**INFORMATION GIVEN:**
⁂
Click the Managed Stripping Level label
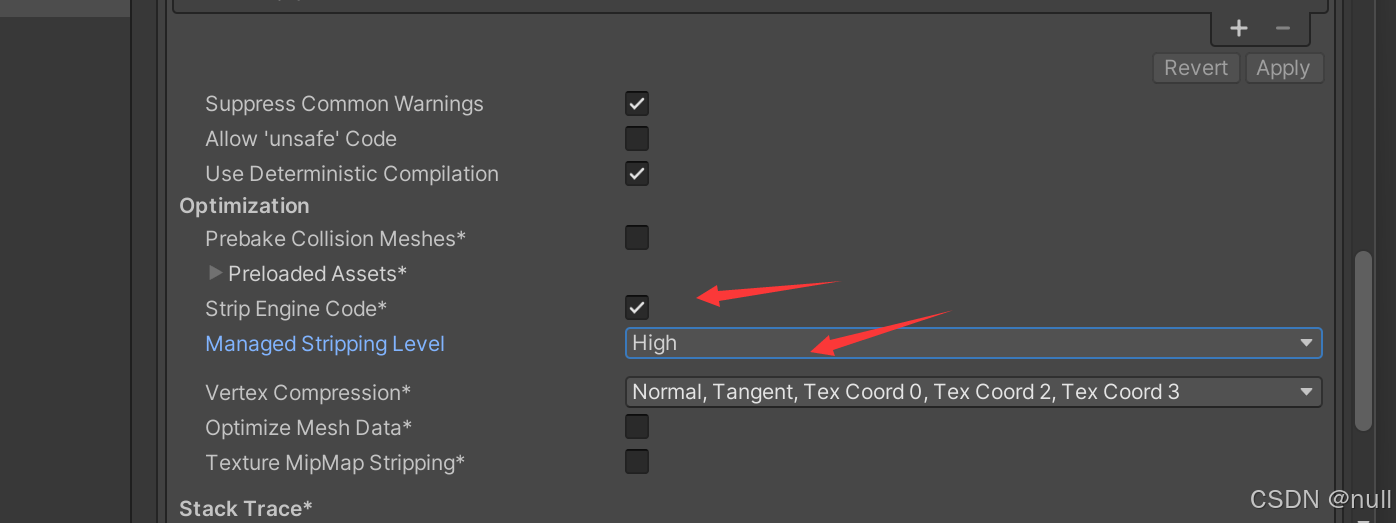The image size is (1396, 523). (325, 344)
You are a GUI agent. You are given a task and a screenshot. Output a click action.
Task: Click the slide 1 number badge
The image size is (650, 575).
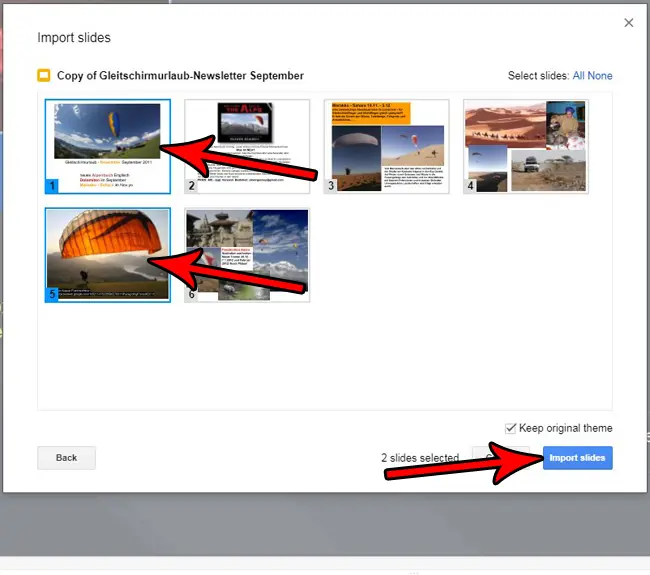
⁂
**JOB:** Convert every line of the data above into a JSON list of strings, one string per line, with blank lines and the pictures left out.

**SOLUTION:**
[
  "Click the Managed Stripping Level label",
  "The image size is (1396, 523). (325, 344)",
  "You are a GUI agent. You are given a task and a screenshot. Output a click action.",
  "Task: Click the slide 1 number badge",
  "The image size is (650, 575)."
]